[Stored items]
○ ○ ○ ○ ○
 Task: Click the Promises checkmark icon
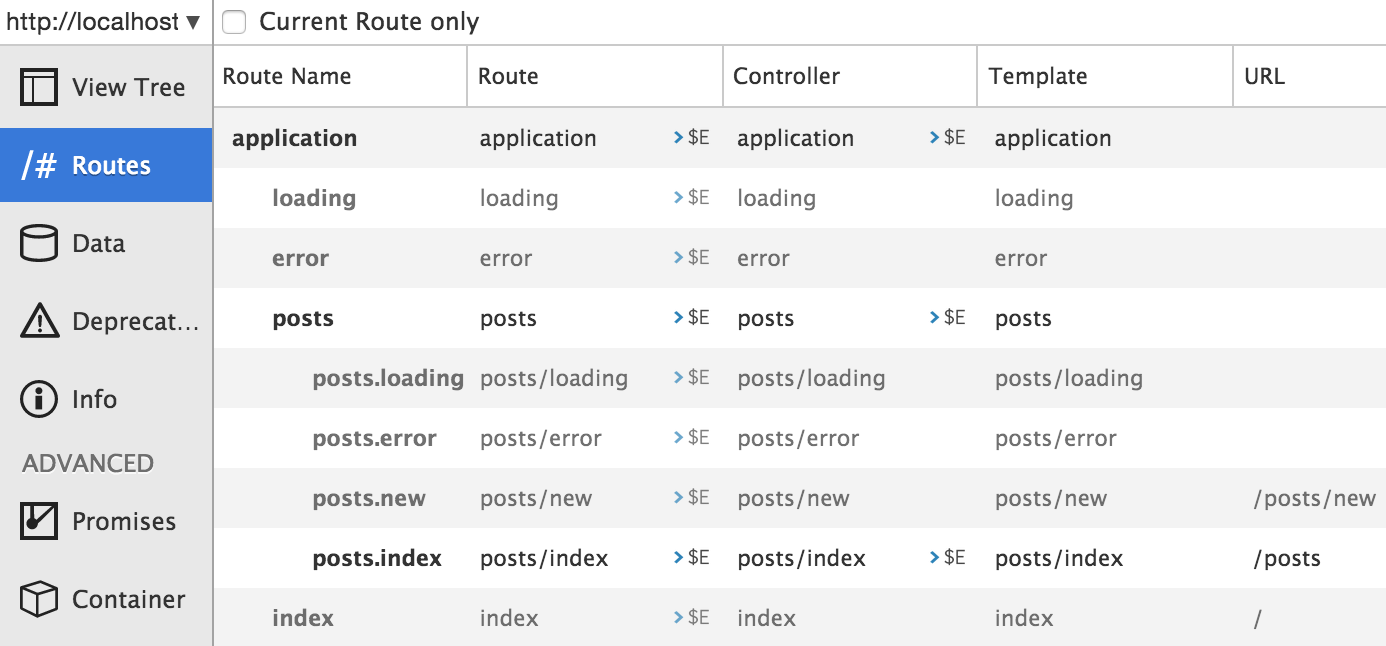(x=39, y=521)
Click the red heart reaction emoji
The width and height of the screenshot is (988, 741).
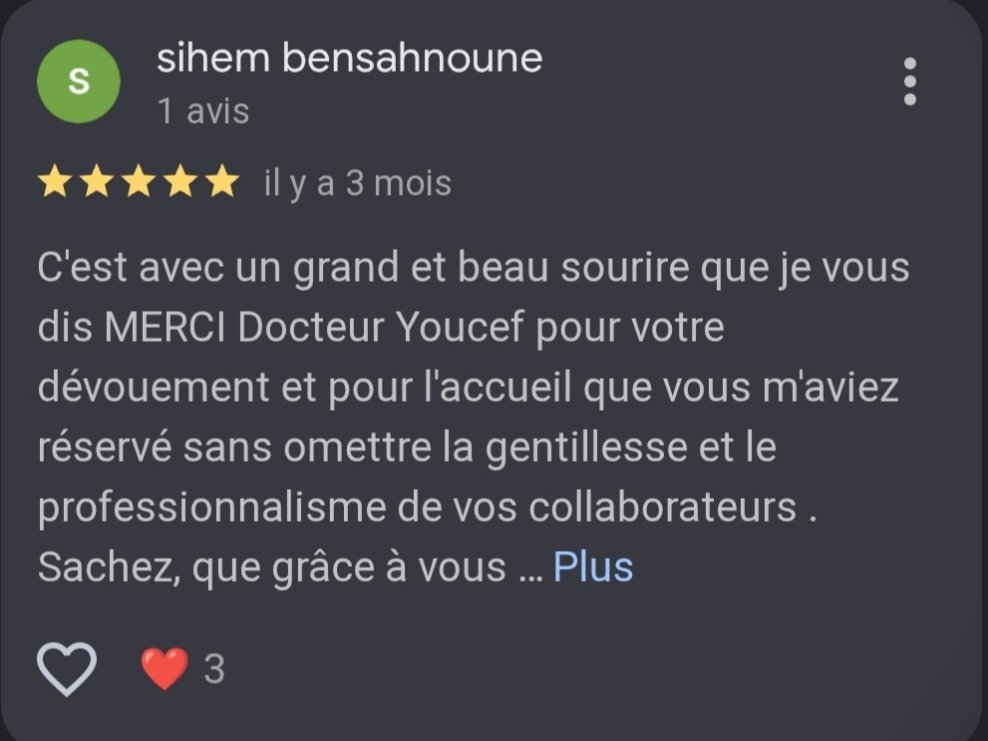[x=164, y=669]
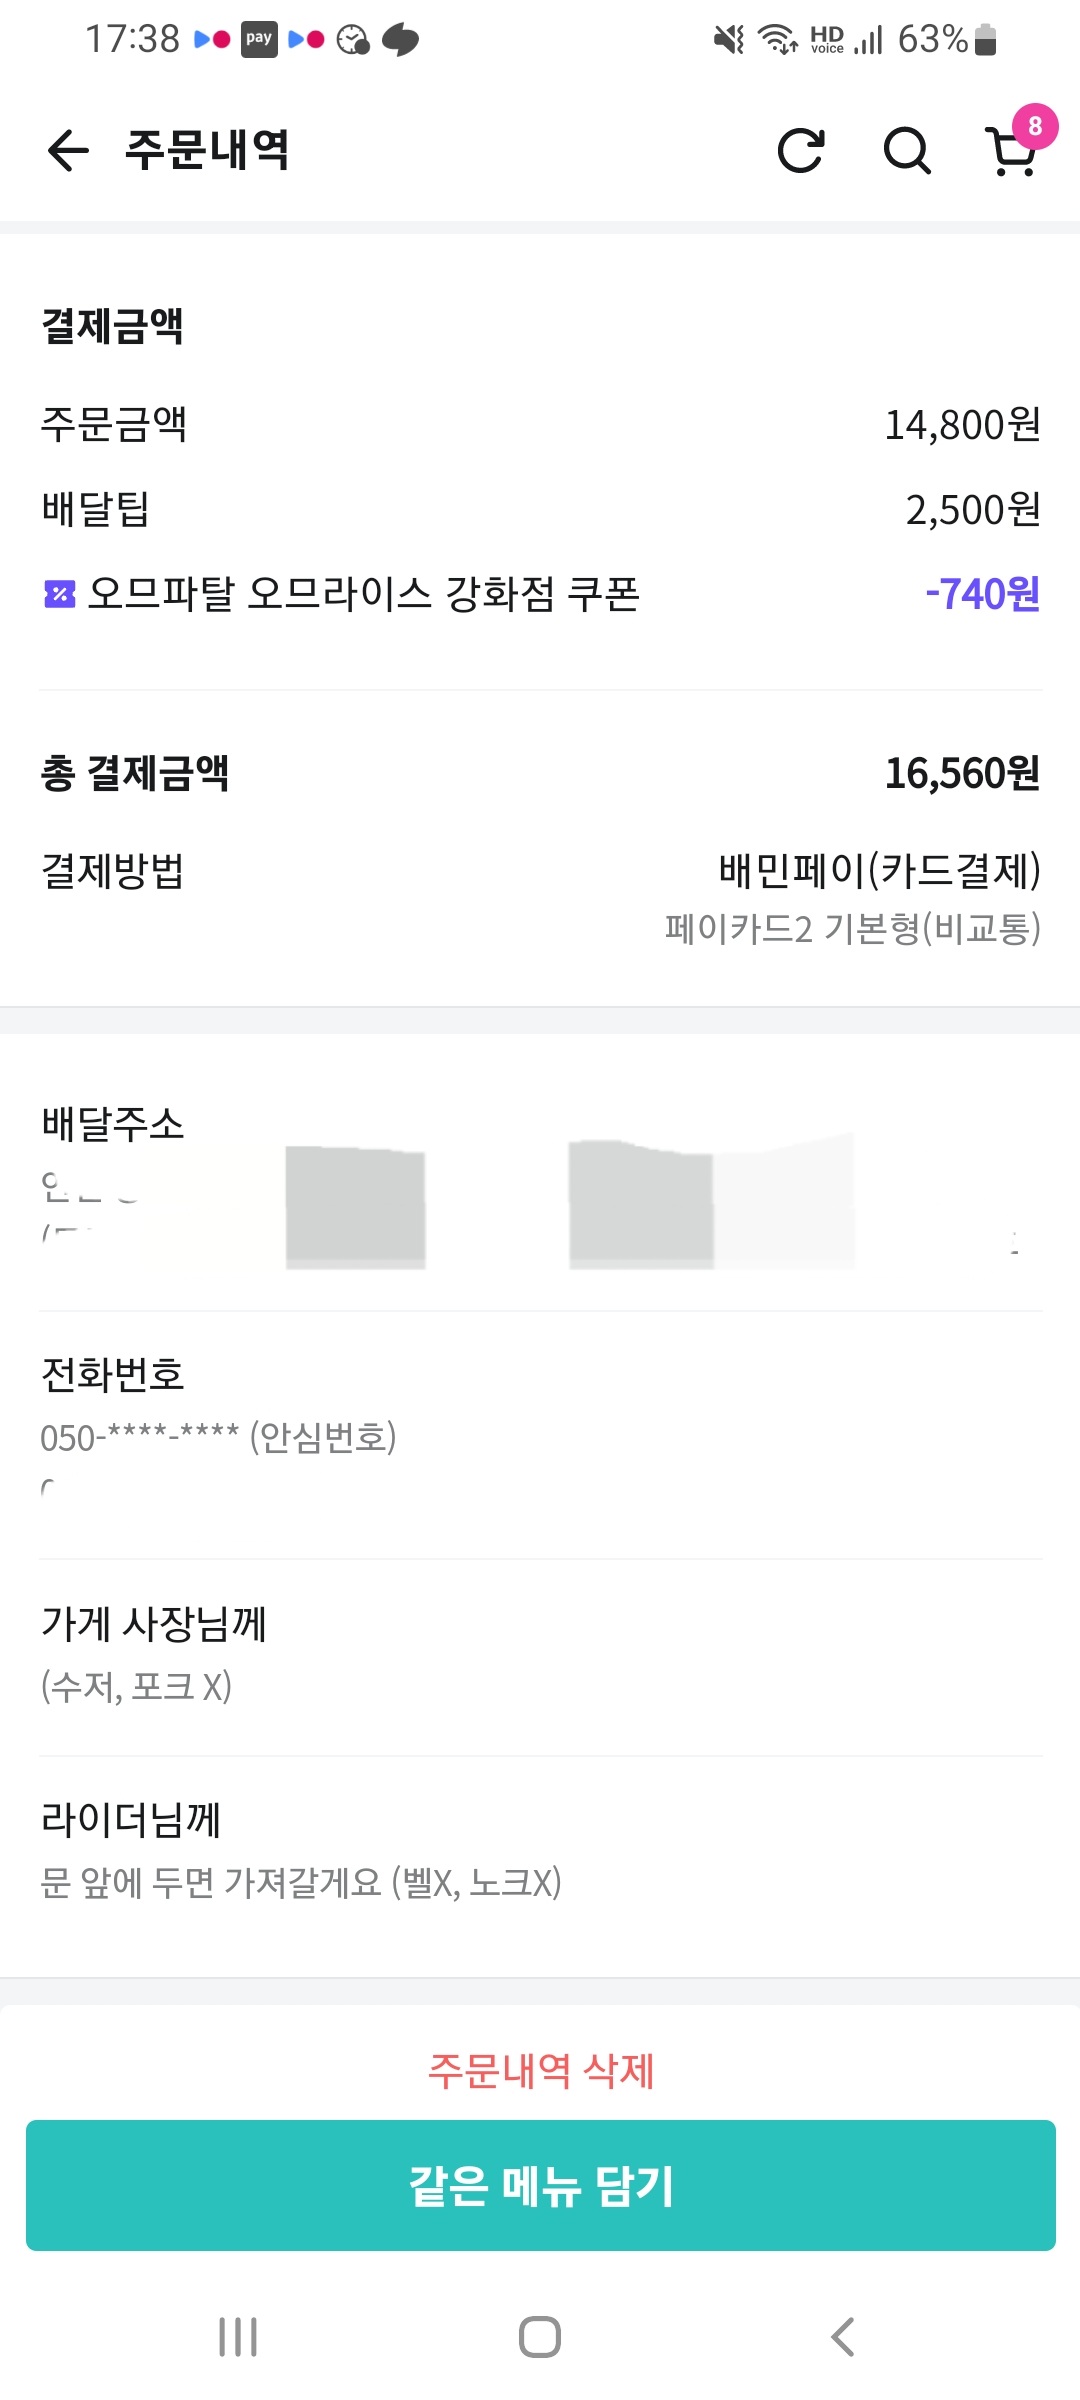Tap 배민페이(카드결제) payment method

[879, 870]
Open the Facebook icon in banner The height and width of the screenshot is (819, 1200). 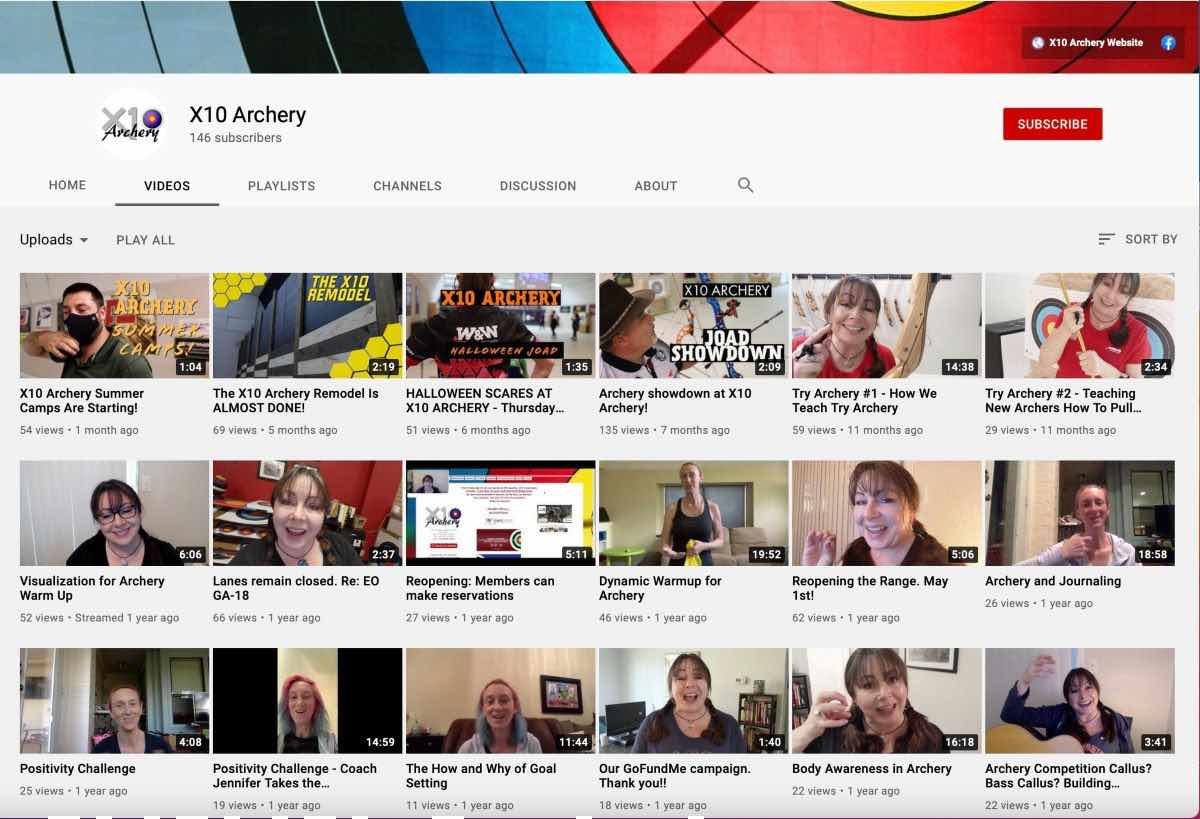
○ ○ ○ ○ ○
Task details – Leave the pictures out, then print every entry exactly as it reads.

Your response –
 Task: Click the Promises checkmark icon
(x=39, y=521)
Click the red heart reaction emoji
The width and height of the screenshot is (988, 741).
[x=164, y=669]
Tap 배민페이(카드결제) payment method

[879, 870]
Open the Facebook icon in banner The height and width of the screenshot is (819, 1200). 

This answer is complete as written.